BB&D 6th Annual Research Day
The annual event will take place virtually via Zoom on Monday, October 4, 2021! We aim to bring together investigators, trainees and staff across the Theme and from the broader pediatric research community in affiliated hospitals and other institutions, to share, learn and interact online. We have a great half-day planned – the program schedule will include a keynote talk by Dr. Staci Bilbo, lightning talks and an e-poster gallery.
We invite all members and trainees to submit a research abstract. This year, as there are no physical space limitations, we are happy to accept all abstracts for the poster session. All abstract submissions will also be considered for lightning talks.
Registration is now open and will remain open until October 3, 2021. Please use the link above to register. Upon registration, you will receive a confirmation email containing the Zoom meeting details and Slido event link.
Call for Abstracts
We are now accepting abstract submissions. Please use the link above to submit your abstract by 10 a.m. on Monday, September 27, 2021. More information on guidelines and deadlines are also available in the link above.
We invite all members and trainees to submit a research abstract. This year, as there are no physical space limitations, we are happy to accept all abstracts for the poster session.
Research Day Keynote and Discovery Talk Speaker
Dr. Staci D. Bilbo, Ph.D
Dr. Staci Bilbo is a Professor of Psychology and Neuroscience, Neurobiology, and Cell Biology at Duke University whose research is broadly focused on the mechanisms by which the immune and endocrine systems interact with the brain to impact health and behavior, particularly during critical developmental windows. Her research program is primarily aimed at exploring the mechanisms by which innate central nervous system immune cells - microglia - and signaling molecules such as cytokines and chemokines, influence both normal and abnormal brain development, and the implications for (mal)adaptive behavioral outcomes later in life, including a focus on neurodevelopmental disorders such as autism spectrum disorder.

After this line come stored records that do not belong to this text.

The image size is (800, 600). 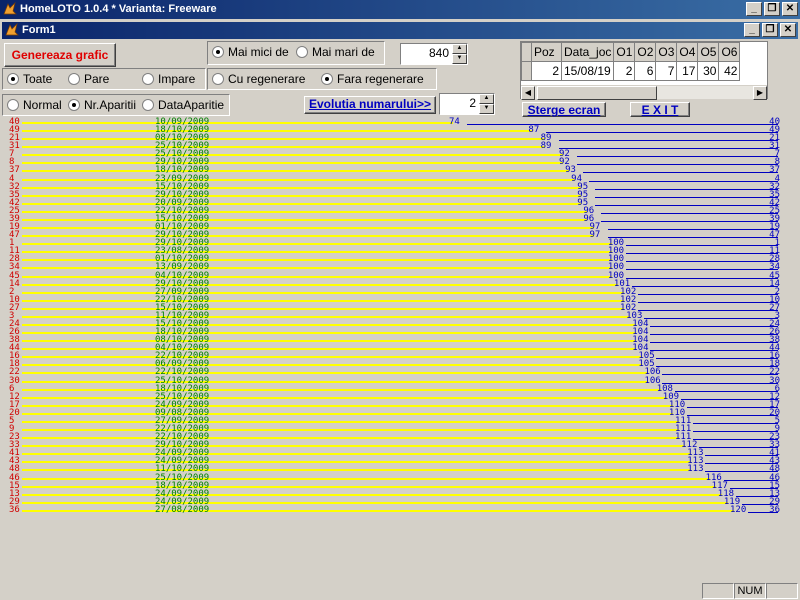 I want to click on grid-header: O5, so click(x=708, y=52).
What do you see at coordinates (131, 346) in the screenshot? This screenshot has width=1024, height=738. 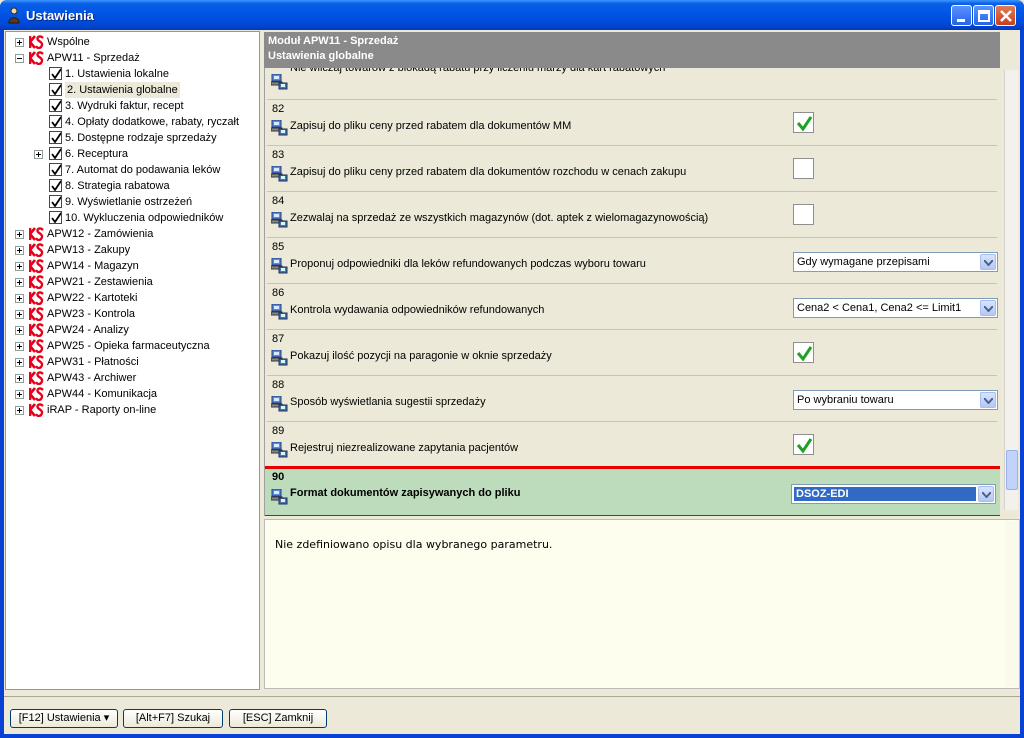 I see `tree-item: APW25 - Opieka farmaceutyczna` at bounding box center [131, 346].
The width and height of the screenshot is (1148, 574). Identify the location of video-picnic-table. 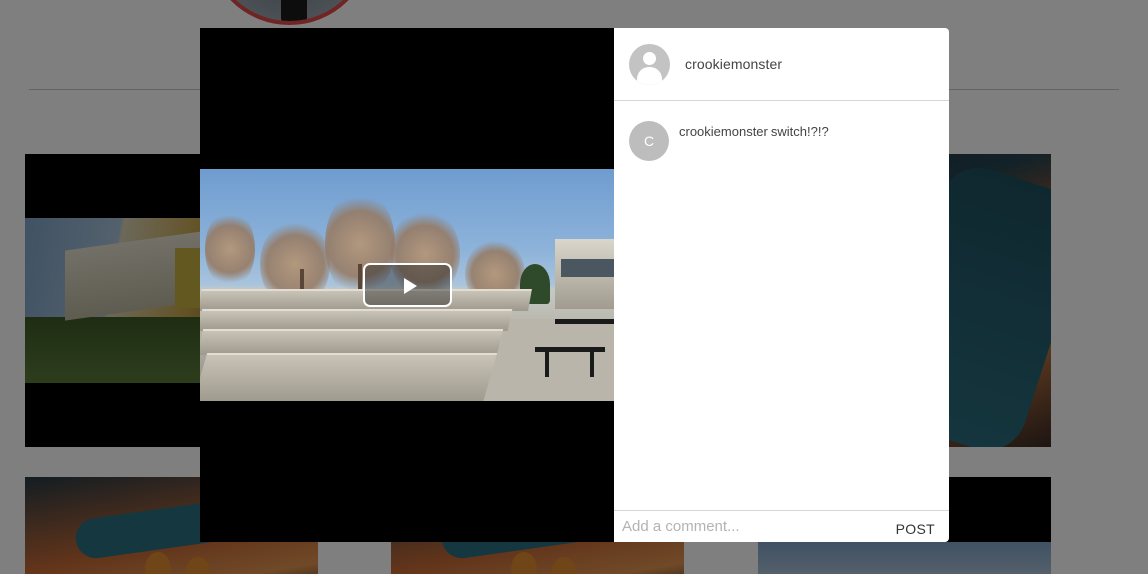
(584, 322).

Dr. Bilbo received her B.A. in Psychology and Biology from the University of Texas at Austin and her PhD in Neuroendocrinology at Johns Hopkins University. She was on the faculty at Duke University from 2007-2015 before she joined the faculty at Harvard where she served as the Lurie Family Associate Professor of Pediatrics and Neuroscience at Harvard Medical School and as the Director of Research for the Lurie Center for Autism at Massachusetts General Hospital for Children. She returned to Duke in 2019 as the Haley Family Professor of Psychology and Neuroscience, and maintains an appointment at Harvard to continue her research collaborations in Boston and beyond.
Microglia, microbes, and development: implications for neurodevelopmental disorders
Gestational exposure to environmental toxins, infections, and stressors are epidemiologically linked to neurodevelopmental disorders with strong male-bias, such as autism spectrum disorder. This talk will discuss findings from modeling some of these prenatal risk factors in mice, consisting of co-exposing pregnant dams to an environmental pollutant and limited-resource stress, which robustly dysregulated the maternal immune system. Male but not female offspring displayed long-lasting behavioral abnormalities and alterations in the activity of brain networks encoding social interactions, along with disruptions of gut structure and microbiome composition. Cellularly, prenatal stressors impaired microglial synaptic pruning in males during early postnatal development. Precise inhibition of microglial phagocytosis during the same critical period mimicked the impact of prenatal stressors on the male-specific social deficits. Conversely, modifying the gut microbiome rescued the social and cellular deficits, indicating that environmental stressors alter neural circuit formation in males via impairing microglia function during development, perhaps via a gut-brain disruption.
About the Event
Presented by the BB&D Advisory Group and Administration, the Brain, Behaviour & Development (BB&D) Annual Research Day is held annually in the Fall. The annual event highlights accomplishments and advances from BB&D researchers and provides a forum to learn about various ongoing or developing projects and collaborations. The event also includes a keynote presentation given by an internationally renowned guest speaker.